▶ _WHAT THE TASK REQUIRES_:
State the number of lines below in which the word "computer" appears. Nothing else belongs in the answer.

▶ _Saved entries_:
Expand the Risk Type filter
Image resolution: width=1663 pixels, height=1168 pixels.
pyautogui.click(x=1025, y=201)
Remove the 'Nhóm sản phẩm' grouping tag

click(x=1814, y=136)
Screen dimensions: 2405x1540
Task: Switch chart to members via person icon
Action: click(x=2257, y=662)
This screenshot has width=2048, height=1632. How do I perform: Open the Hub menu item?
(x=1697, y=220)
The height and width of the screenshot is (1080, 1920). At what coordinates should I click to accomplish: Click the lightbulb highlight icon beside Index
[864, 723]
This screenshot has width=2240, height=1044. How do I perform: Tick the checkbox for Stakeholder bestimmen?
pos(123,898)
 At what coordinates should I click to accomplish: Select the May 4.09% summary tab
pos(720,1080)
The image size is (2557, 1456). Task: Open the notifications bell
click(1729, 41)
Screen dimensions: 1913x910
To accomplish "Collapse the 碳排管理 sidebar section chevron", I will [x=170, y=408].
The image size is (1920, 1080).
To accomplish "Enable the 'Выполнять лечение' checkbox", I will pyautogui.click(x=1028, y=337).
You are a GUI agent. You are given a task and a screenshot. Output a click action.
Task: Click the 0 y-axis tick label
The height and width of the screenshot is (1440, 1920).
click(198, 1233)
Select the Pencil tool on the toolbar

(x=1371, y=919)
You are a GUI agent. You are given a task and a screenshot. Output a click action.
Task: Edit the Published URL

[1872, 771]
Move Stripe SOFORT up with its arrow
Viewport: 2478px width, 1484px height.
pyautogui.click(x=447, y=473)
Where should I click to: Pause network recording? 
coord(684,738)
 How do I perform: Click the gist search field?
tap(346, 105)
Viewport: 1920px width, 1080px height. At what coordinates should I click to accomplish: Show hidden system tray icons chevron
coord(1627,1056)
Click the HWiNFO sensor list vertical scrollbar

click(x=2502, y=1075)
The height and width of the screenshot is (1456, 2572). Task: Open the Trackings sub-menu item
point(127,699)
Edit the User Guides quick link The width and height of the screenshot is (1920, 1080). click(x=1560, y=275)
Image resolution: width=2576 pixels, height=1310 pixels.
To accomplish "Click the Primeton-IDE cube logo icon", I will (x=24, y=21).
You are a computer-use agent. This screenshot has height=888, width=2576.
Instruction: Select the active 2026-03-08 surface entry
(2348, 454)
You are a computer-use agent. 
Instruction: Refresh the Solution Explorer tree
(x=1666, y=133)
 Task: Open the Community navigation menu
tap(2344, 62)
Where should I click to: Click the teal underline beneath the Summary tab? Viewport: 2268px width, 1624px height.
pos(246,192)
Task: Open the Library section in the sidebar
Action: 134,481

▶ _WORKED SOLUTION_:
2